Experimentation best practices | LaunchDarkly

This topic includes some recommended best practices for using LaunchDarkly Experimentation.

Best practices

As you use Experimentation, consider the below best practices.

Use feature flags on every new feature you develop

This is a general best practice, but it especially helps when you’re running experiments in LaunchDarkly. By flagging every feature, you can quickly turn any aspect of your product into an experiment. Wrap the smallest unit of behavior you might want to measure or roll back independently, so you are not forced to ship or test an entire release as one block.

Run experiments on as many feature flags or AgentControl configs as possible

This creates a culture of experimentation that helps you detect unexpected problems and refine and pressure-test metrics.

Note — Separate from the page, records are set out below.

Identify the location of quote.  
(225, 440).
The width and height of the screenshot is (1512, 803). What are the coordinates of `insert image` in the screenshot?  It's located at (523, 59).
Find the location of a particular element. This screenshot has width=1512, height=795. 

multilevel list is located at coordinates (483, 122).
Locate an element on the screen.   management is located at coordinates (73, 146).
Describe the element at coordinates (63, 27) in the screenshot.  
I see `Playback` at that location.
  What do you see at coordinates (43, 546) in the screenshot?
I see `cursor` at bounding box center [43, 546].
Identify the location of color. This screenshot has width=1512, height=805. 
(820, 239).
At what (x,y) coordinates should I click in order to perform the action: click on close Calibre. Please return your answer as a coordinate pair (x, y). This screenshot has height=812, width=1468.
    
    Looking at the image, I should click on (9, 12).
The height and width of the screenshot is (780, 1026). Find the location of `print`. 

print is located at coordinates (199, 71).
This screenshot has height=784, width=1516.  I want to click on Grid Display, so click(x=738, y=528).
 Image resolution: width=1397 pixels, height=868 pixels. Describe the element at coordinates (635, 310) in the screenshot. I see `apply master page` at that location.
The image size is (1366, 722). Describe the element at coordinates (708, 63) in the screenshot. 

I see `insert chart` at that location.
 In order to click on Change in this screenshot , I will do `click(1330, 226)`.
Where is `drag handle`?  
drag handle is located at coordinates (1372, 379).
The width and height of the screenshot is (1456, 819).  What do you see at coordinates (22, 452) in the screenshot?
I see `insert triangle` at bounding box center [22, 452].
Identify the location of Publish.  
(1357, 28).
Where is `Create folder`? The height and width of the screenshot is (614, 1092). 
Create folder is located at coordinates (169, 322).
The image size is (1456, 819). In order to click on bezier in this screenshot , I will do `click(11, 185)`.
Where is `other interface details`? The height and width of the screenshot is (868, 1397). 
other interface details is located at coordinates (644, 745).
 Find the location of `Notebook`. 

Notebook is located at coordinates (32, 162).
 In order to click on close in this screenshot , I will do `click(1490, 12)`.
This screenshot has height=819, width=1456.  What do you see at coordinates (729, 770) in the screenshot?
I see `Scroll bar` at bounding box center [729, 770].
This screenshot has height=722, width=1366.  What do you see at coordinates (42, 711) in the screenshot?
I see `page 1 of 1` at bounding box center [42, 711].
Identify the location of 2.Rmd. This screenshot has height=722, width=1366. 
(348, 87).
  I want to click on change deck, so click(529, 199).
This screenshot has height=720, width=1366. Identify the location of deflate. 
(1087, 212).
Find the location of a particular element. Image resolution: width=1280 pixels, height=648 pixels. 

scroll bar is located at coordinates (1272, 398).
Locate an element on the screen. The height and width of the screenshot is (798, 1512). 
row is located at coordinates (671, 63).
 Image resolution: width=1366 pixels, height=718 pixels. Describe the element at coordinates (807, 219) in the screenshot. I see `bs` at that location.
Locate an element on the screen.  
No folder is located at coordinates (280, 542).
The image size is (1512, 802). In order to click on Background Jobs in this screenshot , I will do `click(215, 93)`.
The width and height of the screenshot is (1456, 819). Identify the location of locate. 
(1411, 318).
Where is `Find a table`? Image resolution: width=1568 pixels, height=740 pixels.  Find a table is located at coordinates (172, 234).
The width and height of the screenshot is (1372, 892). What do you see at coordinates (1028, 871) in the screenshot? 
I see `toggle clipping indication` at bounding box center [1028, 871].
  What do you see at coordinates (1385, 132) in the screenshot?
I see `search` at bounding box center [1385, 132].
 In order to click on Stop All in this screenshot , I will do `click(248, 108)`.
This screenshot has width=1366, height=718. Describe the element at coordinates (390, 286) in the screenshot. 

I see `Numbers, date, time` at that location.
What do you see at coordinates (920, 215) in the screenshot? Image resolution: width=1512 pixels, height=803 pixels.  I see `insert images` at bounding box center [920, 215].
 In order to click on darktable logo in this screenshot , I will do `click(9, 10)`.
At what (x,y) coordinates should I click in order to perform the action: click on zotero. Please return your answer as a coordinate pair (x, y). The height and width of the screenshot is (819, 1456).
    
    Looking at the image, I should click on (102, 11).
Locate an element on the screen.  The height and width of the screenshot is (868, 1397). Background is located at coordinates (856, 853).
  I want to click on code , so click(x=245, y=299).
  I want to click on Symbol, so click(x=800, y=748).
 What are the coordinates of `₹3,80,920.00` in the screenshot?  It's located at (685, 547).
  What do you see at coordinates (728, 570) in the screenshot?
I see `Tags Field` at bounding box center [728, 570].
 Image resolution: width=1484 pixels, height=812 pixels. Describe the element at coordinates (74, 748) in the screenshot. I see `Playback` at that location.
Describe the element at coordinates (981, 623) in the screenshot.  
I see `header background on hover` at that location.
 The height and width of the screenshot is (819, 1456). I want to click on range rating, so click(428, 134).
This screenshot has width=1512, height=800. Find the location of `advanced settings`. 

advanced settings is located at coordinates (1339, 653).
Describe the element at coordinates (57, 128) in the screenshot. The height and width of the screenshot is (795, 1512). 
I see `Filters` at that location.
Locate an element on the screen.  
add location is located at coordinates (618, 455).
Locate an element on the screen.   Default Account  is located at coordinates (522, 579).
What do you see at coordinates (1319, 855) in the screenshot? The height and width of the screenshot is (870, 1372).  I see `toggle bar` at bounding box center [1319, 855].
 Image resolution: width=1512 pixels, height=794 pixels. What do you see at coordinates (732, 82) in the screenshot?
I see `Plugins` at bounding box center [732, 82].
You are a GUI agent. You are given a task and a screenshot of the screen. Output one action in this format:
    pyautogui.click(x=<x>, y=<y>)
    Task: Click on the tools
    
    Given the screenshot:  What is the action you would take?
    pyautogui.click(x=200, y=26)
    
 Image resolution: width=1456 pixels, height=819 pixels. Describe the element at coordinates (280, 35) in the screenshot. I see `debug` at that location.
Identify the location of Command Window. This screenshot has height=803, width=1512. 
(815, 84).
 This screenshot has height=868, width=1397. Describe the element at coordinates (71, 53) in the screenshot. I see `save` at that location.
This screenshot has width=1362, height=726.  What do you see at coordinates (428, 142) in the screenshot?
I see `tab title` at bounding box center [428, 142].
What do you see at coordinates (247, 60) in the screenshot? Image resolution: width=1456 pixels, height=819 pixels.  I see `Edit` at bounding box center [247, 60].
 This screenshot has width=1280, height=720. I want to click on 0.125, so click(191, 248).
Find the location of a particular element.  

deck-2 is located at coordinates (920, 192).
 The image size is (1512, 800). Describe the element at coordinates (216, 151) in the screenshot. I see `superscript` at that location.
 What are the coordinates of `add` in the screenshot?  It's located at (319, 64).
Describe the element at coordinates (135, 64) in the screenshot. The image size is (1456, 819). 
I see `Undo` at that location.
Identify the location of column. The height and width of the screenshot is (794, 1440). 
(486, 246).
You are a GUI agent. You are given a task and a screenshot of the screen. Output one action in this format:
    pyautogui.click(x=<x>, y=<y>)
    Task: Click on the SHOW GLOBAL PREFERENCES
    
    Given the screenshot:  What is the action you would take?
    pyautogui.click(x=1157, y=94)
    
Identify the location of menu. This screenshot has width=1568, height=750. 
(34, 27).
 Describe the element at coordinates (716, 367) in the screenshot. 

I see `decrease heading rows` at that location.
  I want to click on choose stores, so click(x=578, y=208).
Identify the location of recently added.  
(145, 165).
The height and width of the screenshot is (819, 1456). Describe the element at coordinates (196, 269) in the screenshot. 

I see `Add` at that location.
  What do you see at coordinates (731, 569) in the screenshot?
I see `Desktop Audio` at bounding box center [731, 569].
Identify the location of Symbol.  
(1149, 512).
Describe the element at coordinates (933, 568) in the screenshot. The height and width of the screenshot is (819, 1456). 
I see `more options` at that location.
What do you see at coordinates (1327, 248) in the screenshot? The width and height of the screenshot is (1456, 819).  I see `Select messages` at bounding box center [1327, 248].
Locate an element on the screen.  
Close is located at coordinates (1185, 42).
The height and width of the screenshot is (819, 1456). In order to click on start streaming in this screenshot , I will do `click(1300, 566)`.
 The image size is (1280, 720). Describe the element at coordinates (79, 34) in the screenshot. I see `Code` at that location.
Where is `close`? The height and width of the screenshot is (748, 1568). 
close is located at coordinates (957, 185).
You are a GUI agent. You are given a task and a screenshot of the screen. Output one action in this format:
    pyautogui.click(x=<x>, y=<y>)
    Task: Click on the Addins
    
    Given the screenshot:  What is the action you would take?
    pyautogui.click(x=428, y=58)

Treat experiments as a normal part of shipping: the more you run, the better you calibrate which metrics actually move when you change the product.

Consider experiments from day one

Create hypotheses in the planning stage of feature development, so you and your team are ready to run experiments as soon as your feature launches. Write down what you expect to change (for example, higher completion rate or lower latency) and what would surprise you, so results are easier to interpret later. To learn more, read Designing experiments.

Define what you’re measuring

Align with your team on which tangible metrics you’re optimizing for, and what results constitute success. Prefer a small set of primary metrics tied to the decision you need to make, and treat secondary metrics as backups that might justify a rollout even when the primary metric doesn’t show much change.

Plan your experiments in relation to each other

If you’re running multiple experiments simultaneously, make sure they don’t collect similar or conflicting data. When two experiments might affect the same user journey or metric, use Mutually exclusive experiments or adjust targeting so you can attribute outcomes clearly.

Associate end users who interact with your app before and after logging in

If someone accesses your experiment from both a logged out and logged in state, each state will generate its own context key. You can associate multiple related contexts together using multi-contexts. To learn more, read Associate anonymous contexts with logged-in end users.

Estimate how long you need to run the experiment

Traffic, baseline conversion, and the size of the effect you hope to detect all affect how quickly you can reach reliable conclusions. To learn more, read Experiment sample size and run time.

Start and stop experiments deliberately

End an experiment when you have enough data to reach a conclusion. Avoid leaving experiments running indefinitely after you have already acted on the results. For help in determining how long to run experiments, read Experiment sample size and run time.

Use holdouts to validate your experimentation program

A small, stable group that does not receive flagged changes can help you measure cumulative lift from many experiments over time. To learn more, read Holdouts.

You can also send data to and run experiments with external warehouses

You can send all of your experiment data to an external warehouse, including BigQuery, Databricks, Redshift, or Snowflake, using a warehouse Data Export integration. By exporting your LaunchDarkly experiment data to the same warehouse as your other data, you can build custom reports to answer product behavior questions. To learn more, read Warehouse Data Export.

You can also run experiments using warehouse native metrics. To learn more, read Creating experiments using warehouse native metrics.